Umstrittenes neues Mediengesetz in Argentinien verabschiedet

Regierung will Monopole zerschlagen – Opposition sieht Meinungsfreiheit gefährdet.

Puebla. Es war eines der wenigen Gesetze, die noch aus den Zeiten der Militärdiktatur (1976-1983) stammten. Nun wurde nach wochenlangem Tauziehen und einer hitzigen, 20stündigen Debatte im argentinischen Senat am Samstag früh das neue Mediengesetz verabschiedet. Damit gelang der linksperonistischen Präsidentin Cristina Fernandez de Kirchner, was ihren Vorgängern stets verwehrt geblieben war. „Das ist ein historischer Tag nach vielen Jahren Kampf“, feierte Initiator Gabriel Mariotto das Gesetz, das kurz nach seiner Verabschiedung von der Präsidentin unterzeichnet wurde. „Damit können wir endlich die Medien demokratisieren“, jubelte Kabinettschef Anibal Fernandez. „Die Sender waren bisher Geiseln der Wirtschaftskonzerne; vier Gruppen besaßen 80 Prozent der Lizenzen“, fügte er hinzu.

Doch nicht alle teilten die Freude. Die Opposition hatte vergeblich versucht, einige Artikel des neuen Gesetzes abzuändern. „Damit wird unsere einheimische TV-Industrie zerstört“, warnte die oppositionelle Abgeordnete Silvana Giudici. Das Gesetz sei verfassungswidrig und werde dutzende von Prozessen nach sich ziehen, erklärte Senator Ernesto Sanz. Vor dem Hintergrund des willkürlichen Umgangs der Kirchners mit den Medien warnte die Abgeordnete Maria Eugenia Estenssoro vor einer gezielten Strafaktion gegen oppositionelle Medien. „Dieses Gesetz zerschlägt nicht ein Informationsmonopol, sondern legt es in die Hände der jeweiligen Regierung“, kritisierte sie. Selbst der ehemalige Regierungschef Alberto Fernandez sprach von einem „exzessiven Eingriff des Staates“ und einem „drastischen Wandel der Rahmenbedingungen in kürzester Zeit“, wenngleich er dadurch nicht die Meinungsfreiheit bedroht sah. Die Kirchners – Cristina ebenso wie ihr Mann und Amtsvorgänger Nestor - geben nur auserwählten Medien Interviews und Zugang zu Informationen und setzen den staatlichen Medienetat gezielt dazu ein, kritische Berichterstattung zu bestrafen.

Besonders umstritten war der Artikel 161, wonach ein einziges Unternehmen nicht mehr als zehn Sender (TV und Radio) oder einen Marktanteil von mehr als 35 Prozent besitzen darf und im gegenteiligen Fall sich innerhalb eines Jahres von den überzähligen Stationen trennen muss.

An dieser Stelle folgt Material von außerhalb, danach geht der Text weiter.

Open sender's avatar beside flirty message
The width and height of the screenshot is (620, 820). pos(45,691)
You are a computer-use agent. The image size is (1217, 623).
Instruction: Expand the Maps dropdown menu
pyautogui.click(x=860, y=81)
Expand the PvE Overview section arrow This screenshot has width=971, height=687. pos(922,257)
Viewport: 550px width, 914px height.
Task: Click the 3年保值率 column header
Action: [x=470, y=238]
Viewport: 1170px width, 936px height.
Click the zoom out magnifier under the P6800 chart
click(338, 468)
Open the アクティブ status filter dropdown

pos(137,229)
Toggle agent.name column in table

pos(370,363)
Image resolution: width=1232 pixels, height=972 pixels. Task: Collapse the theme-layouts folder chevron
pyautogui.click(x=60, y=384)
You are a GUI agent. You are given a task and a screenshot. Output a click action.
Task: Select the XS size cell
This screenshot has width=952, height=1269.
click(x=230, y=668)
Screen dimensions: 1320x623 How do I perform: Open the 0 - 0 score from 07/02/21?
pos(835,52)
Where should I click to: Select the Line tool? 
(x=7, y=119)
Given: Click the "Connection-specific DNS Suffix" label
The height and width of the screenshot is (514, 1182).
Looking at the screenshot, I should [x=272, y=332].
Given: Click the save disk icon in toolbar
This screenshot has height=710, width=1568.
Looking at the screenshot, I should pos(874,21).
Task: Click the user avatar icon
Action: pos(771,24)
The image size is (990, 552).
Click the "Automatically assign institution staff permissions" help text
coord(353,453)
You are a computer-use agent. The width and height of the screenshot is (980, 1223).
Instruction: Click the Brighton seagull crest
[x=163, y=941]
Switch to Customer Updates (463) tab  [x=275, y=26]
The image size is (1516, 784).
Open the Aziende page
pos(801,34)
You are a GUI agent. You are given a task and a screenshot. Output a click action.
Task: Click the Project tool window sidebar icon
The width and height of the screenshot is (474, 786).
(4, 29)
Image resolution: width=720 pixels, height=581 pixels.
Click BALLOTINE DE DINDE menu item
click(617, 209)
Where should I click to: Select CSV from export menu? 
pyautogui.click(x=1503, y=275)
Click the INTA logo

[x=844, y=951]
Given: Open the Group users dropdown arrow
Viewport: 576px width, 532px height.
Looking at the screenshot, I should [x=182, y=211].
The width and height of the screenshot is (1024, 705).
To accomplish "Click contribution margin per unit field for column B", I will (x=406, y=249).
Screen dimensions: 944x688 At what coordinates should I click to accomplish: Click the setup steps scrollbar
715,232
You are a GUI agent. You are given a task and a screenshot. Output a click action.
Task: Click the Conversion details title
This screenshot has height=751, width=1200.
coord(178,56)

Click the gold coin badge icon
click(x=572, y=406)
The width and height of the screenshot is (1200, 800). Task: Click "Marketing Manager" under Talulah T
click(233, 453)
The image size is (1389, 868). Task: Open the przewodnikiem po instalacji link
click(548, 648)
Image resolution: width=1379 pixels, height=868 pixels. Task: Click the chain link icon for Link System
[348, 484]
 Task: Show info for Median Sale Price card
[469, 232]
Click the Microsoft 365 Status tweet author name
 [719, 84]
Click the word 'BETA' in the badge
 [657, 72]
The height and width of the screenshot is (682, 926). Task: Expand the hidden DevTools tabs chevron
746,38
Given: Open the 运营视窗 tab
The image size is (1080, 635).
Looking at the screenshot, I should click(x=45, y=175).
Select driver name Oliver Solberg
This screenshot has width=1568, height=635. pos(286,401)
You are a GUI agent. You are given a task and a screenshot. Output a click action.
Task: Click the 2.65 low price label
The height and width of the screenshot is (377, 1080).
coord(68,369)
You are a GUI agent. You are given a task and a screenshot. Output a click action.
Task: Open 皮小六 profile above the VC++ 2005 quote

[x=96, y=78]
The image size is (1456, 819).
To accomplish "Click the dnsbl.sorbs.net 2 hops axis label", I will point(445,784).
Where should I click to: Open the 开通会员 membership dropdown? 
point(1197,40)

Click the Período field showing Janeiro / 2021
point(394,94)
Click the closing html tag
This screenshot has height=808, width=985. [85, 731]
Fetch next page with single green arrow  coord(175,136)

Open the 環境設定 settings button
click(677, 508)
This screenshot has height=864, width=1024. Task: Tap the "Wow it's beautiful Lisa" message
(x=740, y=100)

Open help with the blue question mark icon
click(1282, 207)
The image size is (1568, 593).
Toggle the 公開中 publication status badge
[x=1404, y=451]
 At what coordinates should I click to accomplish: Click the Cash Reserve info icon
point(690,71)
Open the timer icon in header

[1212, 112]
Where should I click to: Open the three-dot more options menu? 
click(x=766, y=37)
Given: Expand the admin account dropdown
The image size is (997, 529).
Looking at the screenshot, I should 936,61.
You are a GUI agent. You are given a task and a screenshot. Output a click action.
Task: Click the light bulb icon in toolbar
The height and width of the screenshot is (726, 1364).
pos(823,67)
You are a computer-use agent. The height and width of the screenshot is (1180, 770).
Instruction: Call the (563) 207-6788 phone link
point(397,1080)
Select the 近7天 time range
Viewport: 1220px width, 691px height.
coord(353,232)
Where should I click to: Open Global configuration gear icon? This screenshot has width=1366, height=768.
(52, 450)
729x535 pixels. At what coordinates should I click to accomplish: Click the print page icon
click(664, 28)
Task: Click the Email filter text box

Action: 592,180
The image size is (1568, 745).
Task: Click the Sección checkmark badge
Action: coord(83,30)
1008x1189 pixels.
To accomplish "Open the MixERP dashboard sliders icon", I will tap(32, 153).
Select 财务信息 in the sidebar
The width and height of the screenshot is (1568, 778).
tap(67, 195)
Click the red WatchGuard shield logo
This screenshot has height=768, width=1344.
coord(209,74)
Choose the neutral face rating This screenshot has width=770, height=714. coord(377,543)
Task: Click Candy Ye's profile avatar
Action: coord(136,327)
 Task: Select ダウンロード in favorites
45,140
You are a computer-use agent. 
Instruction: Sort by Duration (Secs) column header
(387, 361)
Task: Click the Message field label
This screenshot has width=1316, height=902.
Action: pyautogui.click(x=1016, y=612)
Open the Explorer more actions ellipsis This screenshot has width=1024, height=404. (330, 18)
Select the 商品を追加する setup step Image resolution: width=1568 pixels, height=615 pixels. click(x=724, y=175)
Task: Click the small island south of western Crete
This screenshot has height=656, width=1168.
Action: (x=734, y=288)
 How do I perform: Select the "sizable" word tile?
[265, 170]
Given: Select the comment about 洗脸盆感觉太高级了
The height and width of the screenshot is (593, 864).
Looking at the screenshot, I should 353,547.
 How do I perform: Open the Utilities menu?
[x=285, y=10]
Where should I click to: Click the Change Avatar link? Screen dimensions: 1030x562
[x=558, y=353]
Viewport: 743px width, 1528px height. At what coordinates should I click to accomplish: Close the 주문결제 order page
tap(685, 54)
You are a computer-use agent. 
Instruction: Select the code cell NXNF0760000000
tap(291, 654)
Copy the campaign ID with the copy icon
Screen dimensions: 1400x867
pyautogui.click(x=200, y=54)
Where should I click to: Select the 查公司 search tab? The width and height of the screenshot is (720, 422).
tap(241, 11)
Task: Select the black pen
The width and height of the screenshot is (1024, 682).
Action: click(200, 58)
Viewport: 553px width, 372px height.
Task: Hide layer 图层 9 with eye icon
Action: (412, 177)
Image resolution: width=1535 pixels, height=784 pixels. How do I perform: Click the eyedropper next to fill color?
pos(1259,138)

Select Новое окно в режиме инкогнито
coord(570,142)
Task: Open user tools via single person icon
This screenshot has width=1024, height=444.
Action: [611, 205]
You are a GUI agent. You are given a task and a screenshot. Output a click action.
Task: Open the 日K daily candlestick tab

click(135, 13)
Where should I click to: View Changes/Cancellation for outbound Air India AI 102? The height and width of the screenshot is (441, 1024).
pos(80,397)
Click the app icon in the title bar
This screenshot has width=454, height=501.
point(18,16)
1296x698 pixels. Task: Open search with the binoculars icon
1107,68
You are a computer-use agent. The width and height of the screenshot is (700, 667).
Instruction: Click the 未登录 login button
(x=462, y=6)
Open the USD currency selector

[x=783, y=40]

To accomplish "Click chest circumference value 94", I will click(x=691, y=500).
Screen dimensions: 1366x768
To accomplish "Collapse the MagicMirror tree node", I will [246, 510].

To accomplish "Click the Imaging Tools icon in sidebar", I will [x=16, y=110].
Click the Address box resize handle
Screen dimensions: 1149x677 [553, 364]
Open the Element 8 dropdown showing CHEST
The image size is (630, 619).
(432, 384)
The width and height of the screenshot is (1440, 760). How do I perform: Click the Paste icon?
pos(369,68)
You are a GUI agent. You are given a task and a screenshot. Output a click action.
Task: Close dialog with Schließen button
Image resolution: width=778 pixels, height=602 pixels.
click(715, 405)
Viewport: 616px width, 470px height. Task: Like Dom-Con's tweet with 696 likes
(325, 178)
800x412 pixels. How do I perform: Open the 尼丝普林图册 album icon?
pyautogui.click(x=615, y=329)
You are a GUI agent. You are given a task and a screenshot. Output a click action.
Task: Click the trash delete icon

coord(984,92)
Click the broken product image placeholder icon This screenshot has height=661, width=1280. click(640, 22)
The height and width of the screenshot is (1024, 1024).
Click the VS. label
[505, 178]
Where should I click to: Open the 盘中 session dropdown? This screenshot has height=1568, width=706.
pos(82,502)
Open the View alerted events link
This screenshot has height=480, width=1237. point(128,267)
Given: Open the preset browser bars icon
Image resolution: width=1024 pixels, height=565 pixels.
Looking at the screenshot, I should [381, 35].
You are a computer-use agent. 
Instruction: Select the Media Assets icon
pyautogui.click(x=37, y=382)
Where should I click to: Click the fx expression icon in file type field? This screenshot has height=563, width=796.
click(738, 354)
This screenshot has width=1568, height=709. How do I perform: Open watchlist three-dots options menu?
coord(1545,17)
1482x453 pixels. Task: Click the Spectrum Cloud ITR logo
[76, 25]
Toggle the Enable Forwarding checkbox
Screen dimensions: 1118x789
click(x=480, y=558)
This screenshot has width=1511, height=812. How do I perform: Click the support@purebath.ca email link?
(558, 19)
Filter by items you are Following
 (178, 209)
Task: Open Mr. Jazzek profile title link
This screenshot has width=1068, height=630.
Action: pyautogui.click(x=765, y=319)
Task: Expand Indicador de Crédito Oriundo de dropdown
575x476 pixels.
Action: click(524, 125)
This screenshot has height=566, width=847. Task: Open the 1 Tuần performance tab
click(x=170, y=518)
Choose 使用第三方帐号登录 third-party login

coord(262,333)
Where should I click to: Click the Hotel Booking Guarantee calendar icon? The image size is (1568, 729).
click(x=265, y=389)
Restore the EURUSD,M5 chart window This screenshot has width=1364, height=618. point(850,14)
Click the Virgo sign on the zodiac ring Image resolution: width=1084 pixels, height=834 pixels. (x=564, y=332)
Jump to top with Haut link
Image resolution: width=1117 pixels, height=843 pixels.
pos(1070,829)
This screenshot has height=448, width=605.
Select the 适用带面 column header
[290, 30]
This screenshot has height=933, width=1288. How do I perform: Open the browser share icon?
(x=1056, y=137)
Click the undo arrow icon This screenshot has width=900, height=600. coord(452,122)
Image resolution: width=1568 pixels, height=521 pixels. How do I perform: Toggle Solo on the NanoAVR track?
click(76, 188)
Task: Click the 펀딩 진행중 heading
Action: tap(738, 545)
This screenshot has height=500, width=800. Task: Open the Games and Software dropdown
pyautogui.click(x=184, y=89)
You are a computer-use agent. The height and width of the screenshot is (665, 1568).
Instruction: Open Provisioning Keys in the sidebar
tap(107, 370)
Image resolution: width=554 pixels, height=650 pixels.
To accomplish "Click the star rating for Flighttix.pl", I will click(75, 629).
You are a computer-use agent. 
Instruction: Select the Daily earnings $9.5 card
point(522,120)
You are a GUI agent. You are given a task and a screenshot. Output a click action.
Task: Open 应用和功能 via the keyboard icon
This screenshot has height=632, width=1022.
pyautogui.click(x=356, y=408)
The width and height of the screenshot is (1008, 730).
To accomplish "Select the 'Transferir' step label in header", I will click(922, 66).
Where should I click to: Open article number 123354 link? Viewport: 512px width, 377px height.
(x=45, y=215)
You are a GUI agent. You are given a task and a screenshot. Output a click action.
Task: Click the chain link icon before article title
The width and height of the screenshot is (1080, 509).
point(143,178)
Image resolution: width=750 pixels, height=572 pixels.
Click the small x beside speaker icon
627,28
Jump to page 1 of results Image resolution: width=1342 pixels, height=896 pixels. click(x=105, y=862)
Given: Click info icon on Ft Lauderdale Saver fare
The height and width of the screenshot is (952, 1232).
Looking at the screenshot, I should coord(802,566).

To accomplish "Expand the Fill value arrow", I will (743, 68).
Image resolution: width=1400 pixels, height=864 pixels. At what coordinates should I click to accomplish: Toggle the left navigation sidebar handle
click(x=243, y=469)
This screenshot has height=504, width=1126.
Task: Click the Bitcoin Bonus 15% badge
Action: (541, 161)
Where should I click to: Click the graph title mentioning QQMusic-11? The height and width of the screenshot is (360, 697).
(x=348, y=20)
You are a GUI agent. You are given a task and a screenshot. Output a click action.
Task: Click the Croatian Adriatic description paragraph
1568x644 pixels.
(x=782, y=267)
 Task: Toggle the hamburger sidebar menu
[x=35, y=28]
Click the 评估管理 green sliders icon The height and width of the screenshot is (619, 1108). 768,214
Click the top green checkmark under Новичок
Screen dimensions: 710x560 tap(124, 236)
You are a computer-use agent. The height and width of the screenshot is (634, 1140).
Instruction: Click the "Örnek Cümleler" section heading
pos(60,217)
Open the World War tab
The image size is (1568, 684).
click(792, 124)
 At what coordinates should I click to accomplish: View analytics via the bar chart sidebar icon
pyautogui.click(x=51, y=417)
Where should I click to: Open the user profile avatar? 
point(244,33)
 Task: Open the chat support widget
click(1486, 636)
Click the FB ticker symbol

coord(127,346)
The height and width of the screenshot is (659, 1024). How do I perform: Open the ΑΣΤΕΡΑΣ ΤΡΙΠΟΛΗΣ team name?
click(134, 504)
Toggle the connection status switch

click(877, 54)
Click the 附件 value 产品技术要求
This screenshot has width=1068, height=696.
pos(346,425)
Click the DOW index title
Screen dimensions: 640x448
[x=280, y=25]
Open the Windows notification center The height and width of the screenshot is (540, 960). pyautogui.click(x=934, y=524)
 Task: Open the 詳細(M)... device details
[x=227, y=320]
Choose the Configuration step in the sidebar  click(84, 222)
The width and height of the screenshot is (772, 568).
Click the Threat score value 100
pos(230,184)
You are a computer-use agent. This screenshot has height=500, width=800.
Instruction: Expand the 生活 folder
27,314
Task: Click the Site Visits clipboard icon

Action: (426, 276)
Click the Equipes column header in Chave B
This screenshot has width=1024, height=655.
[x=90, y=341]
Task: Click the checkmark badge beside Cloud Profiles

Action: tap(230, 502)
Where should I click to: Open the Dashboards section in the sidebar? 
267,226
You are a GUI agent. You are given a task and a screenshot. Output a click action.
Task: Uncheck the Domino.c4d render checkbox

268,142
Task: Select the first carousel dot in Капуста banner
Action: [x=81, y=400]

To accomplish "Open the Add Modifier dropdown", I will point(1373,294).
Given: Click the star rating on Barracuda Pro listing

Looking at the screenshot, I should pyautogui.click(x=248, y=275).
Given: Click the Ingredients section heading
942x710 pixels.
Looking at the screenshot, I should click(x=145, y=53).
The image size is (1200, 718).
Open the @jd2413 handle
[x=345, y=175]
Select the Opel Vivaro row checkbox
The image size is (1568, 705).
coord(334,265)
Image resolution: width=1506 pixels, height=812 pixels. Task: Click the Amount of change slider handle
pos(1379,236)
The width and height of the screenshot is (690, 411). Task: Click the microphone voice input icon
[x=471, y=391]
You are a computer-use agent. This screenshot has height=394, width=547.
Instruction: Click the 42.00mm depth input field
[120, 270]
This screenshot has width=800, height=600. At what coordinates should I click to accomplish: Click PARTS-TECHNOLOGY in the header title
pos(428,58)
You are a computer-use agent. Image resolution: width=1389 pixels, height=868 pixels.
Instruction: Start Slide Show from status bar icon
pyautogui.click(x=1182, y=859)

Dies betrifft allen voran den argentinischen Medienriesen Grupo Clarin, der neben der größten Tageszeitung dutzende von TV-und Radiostationen besitzt und der Kirchner-Regierung gegenüber kritisch eingestellt ist. Es trifft auch den Medienzar und politischen Gegenspieler der Kirchners, Francisco De Narvaez.

Auch ausländische Mediengruppen – wie etwa die spanischen Telefonica und Prisa - dürfen nur noch einen Minderheitsanteil von 30 Prozent behalten. Telefonunternehmen dürfen keine Kabel-TV-Lizenzen erhalten. Die Radiosender müssen fortan 30 Prozent nationale Musik ausstrahlen und zehn Prozent unabhängige Produktionen. Ebenfalls umstritten war die Einrichtung einer Medienaufsichts- und regulierungsbehörde, in der Vertreter von Regierung, Kongress und Provinzregierungen vertreten sein werden, und die nach Auffassung der Opposition ein politisch gefärbtes Zensur-Organ sein wird.

Die betroffenen Sender haben gedroht, gegen das Gesetz rechtlich vorzugehen. Ihr Hauptargument ist, dass Nestor Kirchner erst im Jahr 2007 ihre Lizenzen für zehn weitere Jahre verlängert hat und sie sich nun gezwungen sehen, sich innerhalb kürzester Zeit zu „Schleuderpreisen“ von Geschäftsanteilen zu trennen. Kritiker geben zu bedenken, so viele Käufer gebe es gar nicht, wie Sender abgestoßen werden müssen – mit Ausnahme des Staates.